■ **Provided passage**
● ● ●

The House Financial Services Subcommittee on oversight and investigations held a hearing on Thursday examining how servicers provided clarity and information on the CARES Act and forbearance options for borrowers.
The discussion, titled “Protecting Homeowners During the Pandemic: Oversight of Mortgage Servicers Implementation of the CARES Act” also investigated disproportionately affected lower income households and communities of color.
Witnesses Alys Cohen, staff attorney for the National Consumer Law Center, Marcia Griffin, founder and president of HomeFree-USA and Donnell Williams, president of the National Association of Real Estate Brokers, were in agreement that a gap consisting of “incomplete and inconsistent” information regarding forbearance was occurring between servicers and American borrowers.
“Federal regulators must increase oversight and ensure mortgage assistance meets the needs of diverse communities of homeowners, improve regulations, including recent CFPB rules that leave homeowners at risk, and consider future reforms in the mortgage servicing industry,” said Cohen.

● ● ●

■ **Dataset content**
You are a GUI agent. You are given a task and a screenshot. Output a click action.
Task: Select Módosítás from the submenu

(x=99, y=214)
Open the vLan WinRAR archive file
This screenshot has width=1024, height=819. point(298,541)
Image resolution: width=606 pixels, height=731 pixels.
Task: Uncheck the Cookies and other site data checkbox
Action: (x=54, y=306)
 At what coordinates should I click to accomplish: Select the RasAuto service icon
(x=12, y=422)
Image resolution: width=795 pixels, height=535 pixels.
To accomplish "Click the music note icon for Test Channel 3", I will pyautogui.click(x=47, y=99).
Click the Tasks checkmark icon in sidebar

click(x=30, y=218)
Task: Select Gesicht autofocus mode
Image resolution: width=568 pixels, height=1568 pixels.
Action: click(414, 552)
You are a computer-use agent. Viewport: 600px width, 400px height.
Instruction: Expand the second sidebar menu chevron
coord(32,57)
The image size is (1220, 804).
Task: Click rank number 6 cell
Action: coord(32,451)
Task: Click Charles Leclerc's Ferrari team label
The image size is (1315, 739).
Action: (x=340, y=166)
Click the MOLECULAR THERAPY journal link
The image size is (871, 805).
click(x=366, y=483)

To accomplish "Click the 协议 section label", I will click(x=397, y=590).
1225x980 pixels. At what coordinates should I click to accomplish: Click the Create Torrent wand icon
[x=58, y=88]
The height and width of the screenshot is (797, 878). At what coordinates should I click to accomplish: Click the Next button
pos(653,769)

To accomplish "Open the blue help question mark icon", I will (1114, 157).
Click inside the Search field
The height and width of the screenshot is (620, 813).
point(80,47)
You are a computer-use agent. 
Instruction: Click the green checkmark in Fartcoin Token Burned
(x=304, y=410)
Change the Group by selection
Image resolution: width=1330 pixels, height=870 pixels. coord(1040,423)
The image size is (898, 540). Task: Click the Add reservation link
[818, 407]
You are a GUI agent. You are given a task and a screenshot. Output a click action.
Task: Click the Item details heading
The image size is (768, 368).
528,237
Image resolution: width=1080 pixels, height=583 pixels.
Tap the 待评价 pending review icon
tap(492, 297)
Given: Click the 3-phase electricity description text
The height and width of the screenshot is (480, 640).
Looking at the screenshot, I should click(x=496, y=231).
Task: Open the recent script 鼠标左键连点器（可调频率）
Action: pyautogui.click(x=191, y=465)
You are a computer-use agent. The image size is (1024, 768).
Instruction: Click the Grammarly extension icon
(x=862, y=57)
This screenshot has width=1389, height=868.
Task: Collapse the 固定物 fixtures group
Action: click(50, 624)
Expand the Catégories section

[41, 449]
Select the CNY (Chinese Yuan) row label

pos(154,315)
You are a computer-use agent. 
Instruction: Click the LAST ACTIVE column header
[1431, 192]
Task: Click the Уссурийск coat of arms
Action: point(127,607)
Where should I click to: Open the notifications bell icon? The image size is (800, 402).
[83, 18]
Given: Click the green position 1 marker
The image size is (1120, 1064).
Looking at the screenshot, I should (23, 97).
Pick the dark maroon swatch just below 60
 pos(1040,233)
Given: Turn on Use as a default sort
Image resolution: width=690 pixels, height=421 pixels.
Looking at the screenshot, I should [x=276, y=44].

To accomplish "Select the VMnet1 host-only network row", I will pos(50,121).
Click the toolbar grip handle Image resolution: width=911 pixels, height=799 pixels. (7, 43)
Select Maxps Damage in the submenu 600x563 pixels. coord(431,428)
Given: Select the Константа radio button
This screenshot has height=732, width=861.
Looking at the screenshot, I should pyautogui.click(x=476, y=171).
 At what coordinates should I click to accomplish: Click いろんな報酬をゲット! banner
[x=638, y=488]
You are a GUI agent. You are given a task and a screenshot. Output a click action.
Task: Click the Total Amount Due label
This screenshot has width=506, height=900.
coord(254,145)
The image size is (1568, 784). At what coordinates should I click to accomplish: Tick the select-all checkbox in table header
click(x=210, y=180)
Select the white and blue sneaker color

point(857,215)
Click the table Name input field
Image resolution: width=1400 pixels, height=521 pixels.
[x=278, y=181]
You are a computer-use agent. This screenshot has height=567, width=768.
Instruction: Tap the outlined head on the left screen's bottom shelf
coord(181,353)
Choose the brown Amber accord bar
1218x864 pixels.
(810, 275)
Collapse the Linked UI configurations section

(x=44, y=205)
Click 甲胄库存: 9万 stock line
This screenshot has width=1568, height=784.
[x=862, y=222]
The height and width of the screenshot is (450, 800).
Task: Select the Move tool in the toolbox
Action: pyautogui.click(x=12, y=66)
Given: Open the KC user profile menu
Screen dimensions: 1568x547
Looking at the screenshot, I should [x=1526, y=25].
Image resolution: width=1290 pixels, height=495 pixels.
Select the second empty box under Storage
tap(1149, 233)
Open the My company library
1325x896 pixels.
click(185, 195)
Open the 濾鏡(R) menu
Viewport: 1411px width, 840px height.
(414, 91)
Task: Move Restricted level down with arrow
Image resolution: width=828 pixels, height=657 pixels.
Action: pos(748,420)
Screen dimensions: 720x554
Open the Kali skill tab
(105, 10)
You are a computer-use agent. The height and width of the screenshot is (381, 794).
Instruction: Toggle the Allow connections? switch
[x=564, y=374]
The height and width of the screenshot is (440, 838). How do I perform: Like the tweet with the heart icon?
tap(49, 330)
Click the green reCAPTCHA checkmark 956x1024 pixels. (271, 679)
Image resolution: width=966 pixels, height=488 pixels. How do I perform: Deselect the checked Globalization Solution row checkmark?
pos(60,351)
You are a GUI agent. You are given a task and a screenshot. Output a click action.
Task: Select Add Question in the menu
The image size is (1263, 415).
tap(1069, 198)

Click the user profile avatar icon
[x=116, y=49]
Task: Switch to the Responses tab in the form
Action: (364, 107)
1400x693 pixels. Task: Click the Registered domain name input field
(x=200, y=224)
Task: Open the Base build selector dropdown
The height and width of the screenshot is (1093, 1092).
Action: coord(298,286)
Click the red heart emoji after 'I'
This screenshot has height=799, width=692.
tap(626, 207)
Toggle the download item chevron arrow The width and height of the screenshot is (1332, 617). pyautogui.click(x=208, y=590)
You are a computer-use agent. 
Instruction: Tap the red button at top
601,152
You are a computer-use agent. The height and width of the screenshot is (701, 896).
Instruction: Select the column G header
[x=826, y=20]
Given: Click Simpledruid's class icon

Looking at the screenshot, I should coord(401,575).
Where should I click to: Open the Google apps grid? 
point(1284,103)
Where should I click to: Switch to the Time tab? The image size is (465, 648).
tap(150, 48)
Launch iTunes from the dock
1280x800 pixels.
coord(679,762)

● ● ●

■ **Exercise description**
From the passage on the CARES Act hearing, list every witness named, giving each one's title and organization.

■ **Solution below**
- Alys Cohen, staff attorney for the National Consumer Law Center
- Marcia Griffin, founder and president of HomeFree-USA
- Donnell Williams, president of the National Association of Real Estate Brokers